遠視・近視は、光が網膜にぴったりと焦点を結ばない状態で、近視は光が網膜より前に焦点を結んでしまうもの、遠視はその逆で網膜より後ろに焦点を結んでしまうものです。

近視には凹レンズを、遠視には凸レンズを眼鏡やコンタクトレンズとして用いて補正します。また、近年はレーザーを用いて角膜の屈折率を変える屈折矯正手術も広く普及し始めています。

飛蚊症は、目の前に虫や糸くずなどの浮遊物が飛んでいるように見える症状です。

眼球内にはゼリー状の硝子体という部分があり、硝子体の99%以上は水分で、わずかに繊維を含んでいます。加齢に伴い子の遷移と水分が分離し、やがて繊維の塊が眼球内をふわふわと浮いた状態になると、飛蚊症の原因となります。

主には、加齢に伴う現象で問題のない場合がほとんどですが、重大な病気(網膜剥離、硝子体出血、ブドウ膜炎)の前駆症状である場合もあります。すぐに受診し検査を受けるようお願いします。

ドライアイは、涙の分泌量が減ったり質が低下することで、目の表面を潤す力が低下した状態をいいます。

乾燥した部屋での長時間目を使う作業や、加齢、膠原病やシェーグレン症候群等の他の病気が原因となって起こります。また、降圧薬や精神薬の服用により、涙の分泌量が減ることもあります。

症状が軽い場合は点眼薬で緩和することが出来ます。改善が見られない場合は、涙の出口である涙点に栓をして、涙の生理的な排出を人為的に遮断するような治療を行うこともあります。ドライアイがきっかけとなって重大な病気を招くこともあるので、目の疲れや異物感を感じたら、受診するようにしましょう。

糖尿病網膜症とは、糖尿病の合併症のひとつで目の中の網膜にある血管が破綻・閉塞を起こし出血する病気です。初段階では自覚症状はありませんが、出血をするようになると視力低下として自覚されるようになります。網膜剥離を起こすこともあり失明につながる病気です。

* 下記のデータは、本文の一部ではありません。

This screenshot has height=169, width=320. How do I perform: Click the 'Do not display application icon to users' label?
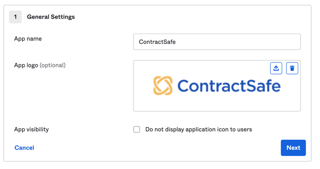click(x=199, y=129)
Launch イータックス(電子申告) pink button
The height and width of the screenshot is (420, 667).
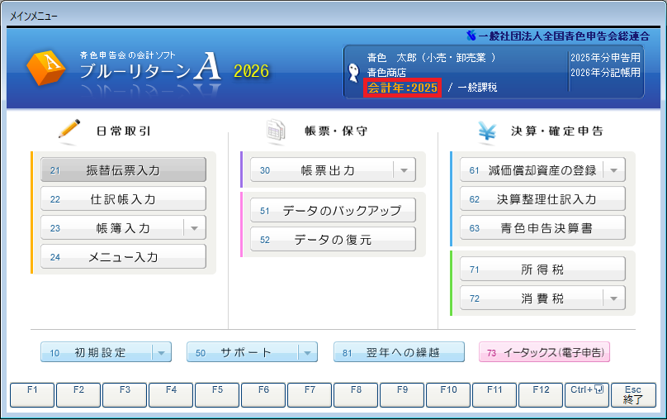point(544,353)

糖尿病になると全身の血管で破綻・閉塞が起こりますが、これが目の網膜の血管で起こることで、目の神経細胞が酸欠状態になります。それを補うために新生血管が出来ますが、この血管がもろく出血しやすいのです。

治療の基本は、内科的な血糖コントロールです。しかし、網膜症がある程度進行すると、血糖のコントロールと関係なく網膜症が進行するので、眼科的な治療が必要です。進行してしまった場合は、レーザー光凝固、硝子体手術が行われます。糖尿病と診断されたら、目に自覚症状がなくても定期的に眼底検査を受けるようにしましょう。治療の時期を失しないようにすることが大切です。

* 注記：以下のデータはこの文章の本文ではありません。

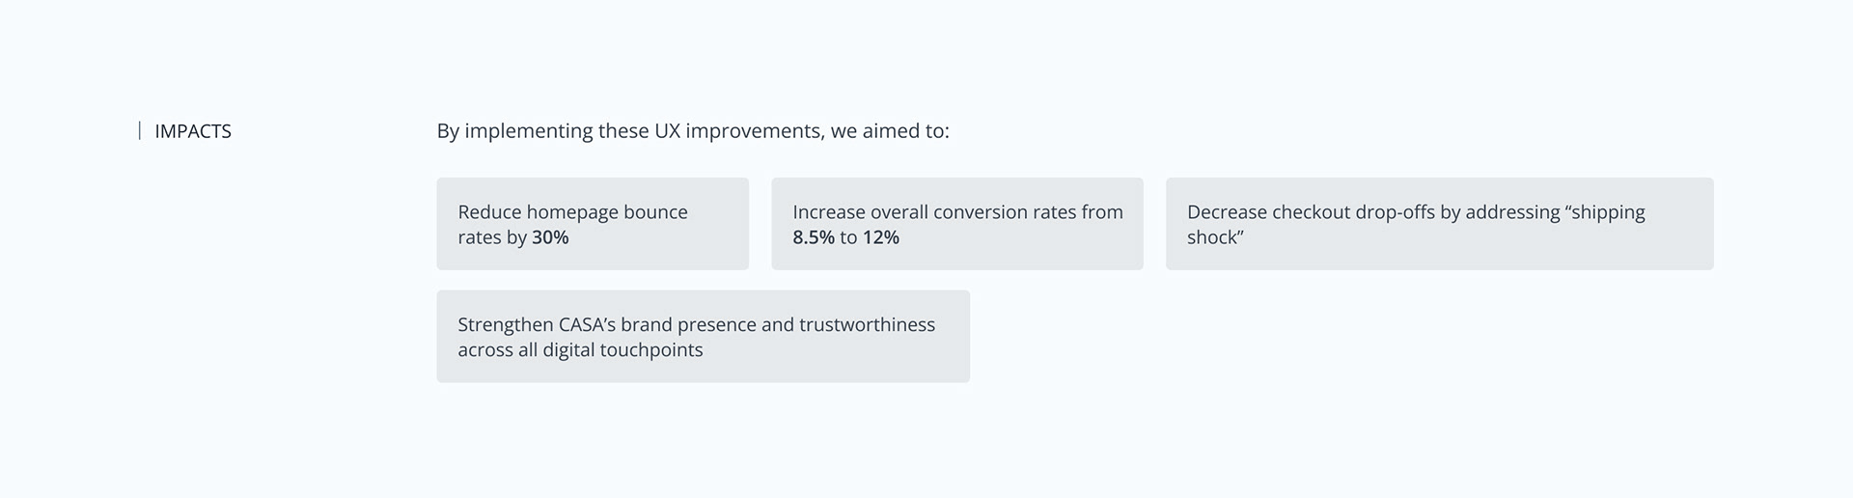The width and height of the screenshot is (1853, 498).
Task: Click the vertical bar beside IMPACTS
Action: [x=140, y=130]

麦芽腫とは、まぶたが炎症を起こして腫れ、充血、かゆみ、痛みを伴う症状を言います。俗に「ものもらい」と呼ばれています。

まぶたのふちにある毛根や汗腺、眼球に脂を分泌するマイボーム腺が細菌感染して起こります。汗腺やまつげの毛根に感染した場合を外麦芽腫、マイボーム腺に感染した場合を内麦芽腫と呼びます。

抗生物質の点眼や内服を行い、目をこすったりしないよう注意します。膿が出てしまえば自然に治りますが、病院で切開して膿を出すこともあります。まずは受診するようお願いします。

花粉症の苦しさは患者さんしかわかりません。あまりの目のかゆみに、「目を取り出して洗いたい」とおっしゃった患者さんもいました。今や春先の眼科(耳鼻科もそうですが)待合室は、 目を赤く鼻をグスグスいわせた患者さんでいっぱいです。

目のかゆみは、アレルギー性の結膜炎です。まぶたの裏側と白目の表面をカバーする結膜は、いつも涙で濡れているので、 花粉がつきやすくなっています。食生活や自動車の排ガスとの関連もささやかれる花粉症は、今や国民病ともいえる病気です。

アレルギー性結膜炎は抗アレルギー薬での治療が主になりますが、 外出時に眼鏡やマスクをつけたり、帰宅時に衣服をはたいたりして花粉を家庭に入れないことも効果があります。さらに睡眠を充分にとり、バランスのよい食生活を心がけるなど、アレルギー体質の改善を図る工夫も必要です。